The Idaho Commission on the Arts and Gov. Butch Otter announced the 2014 Governor’s Awards in the Arts this August. Local artist and educator Simone has been chosen to receive the Excellence in the Arts distinction.
Simone is a founding member of Company of Fools theater troupe in Hailey, as well as a director, teacher, playwright and actor with more than 30 years of experience in the world of professional nonprofit theatre.
The biennial Governor’s Awards in the Arts were established in 1970 by the Idaho Commission on the Arts to elevate recognition and awareness of Idaho arts and artists. Idaho was among the first in the nation to establish such a program. Since its start, each sitting governor, along with the commission, has determined winners of the awards and presented them to Idaho’s most creative citizens and organizations. Past honorees include filmmaker Michael Hoffman, painter Charles Gill, Mexican folk dancer Norma Pintar and the Idaho Shakespeare Festival.
Simone was modest about the award.
“The excellence part—I’m not sure if I really define that because I’m always a work in progress, as we all are,” she said. “Excellence, for me, is the desire to continue to learn and explore, and to bear witness to stories of others that we would normally not.
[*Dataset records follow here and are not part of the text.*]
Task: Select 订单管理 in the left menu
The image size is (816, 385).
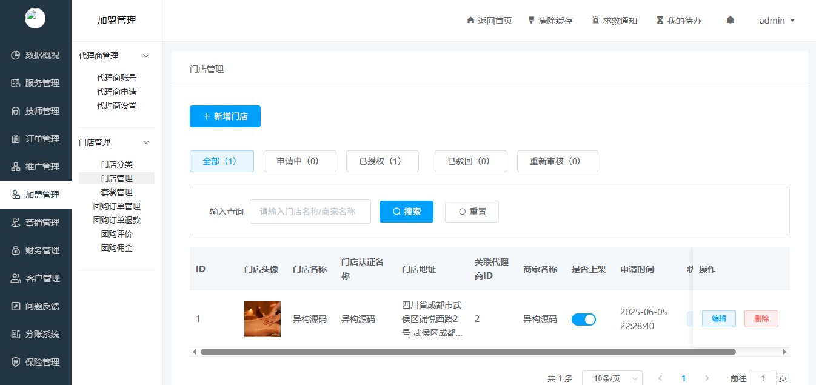Action: point(36,139)
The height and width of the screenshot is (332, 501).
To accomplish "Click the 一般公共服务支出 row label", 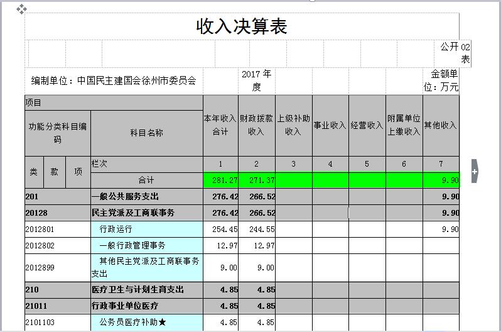I will point(126,197).
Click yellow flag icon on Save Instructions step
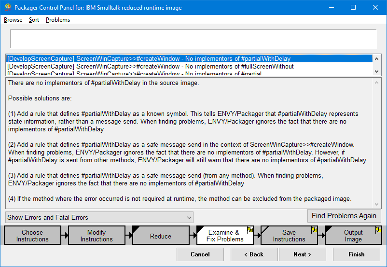Screen dimensions: 387x267 click(314, 229)
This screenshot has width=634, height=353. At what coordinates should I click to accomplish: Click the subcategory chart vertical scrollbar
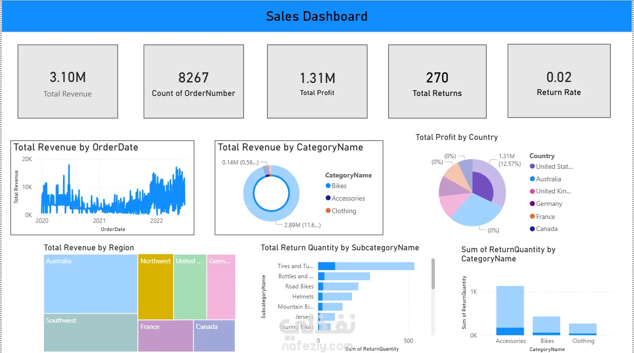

So, artists become the community story tellers—we tell stories, we share stories, and reflect on stories for the better of our collective humanity.”
Simone was exposed to the arts from a very young age.
“I have a classic, immigrant-Italian family on both sides,” she said. “My father really put a premium on having a house full of books and albums, and going to see music shows—it was seen as the ‘American Dream’ to have those things. I was surrounded by the arts, and my father really instilled in us that creative expression was of the highest value.”
Simone’s theatre teacher turned her on to the greats—Ibsen, Chekhov, Shakespeare and Strindberg.
“I was a really shy kid—like most actors,” she chuckled. “But I gravitated to theatre in high school … I remember in ninth grade reading Tennessee William’s ‘The Glass Menagerie.’”
She then decided at 13 years old that she would play Amanda Wingfield, the play’s Southern matriarch, in a high school drama competition. After that, she was hooked.
“As artists, it’s nice to have the state take a moment to recognize us all, because one
artist represents hundreds of artists that work collectively.”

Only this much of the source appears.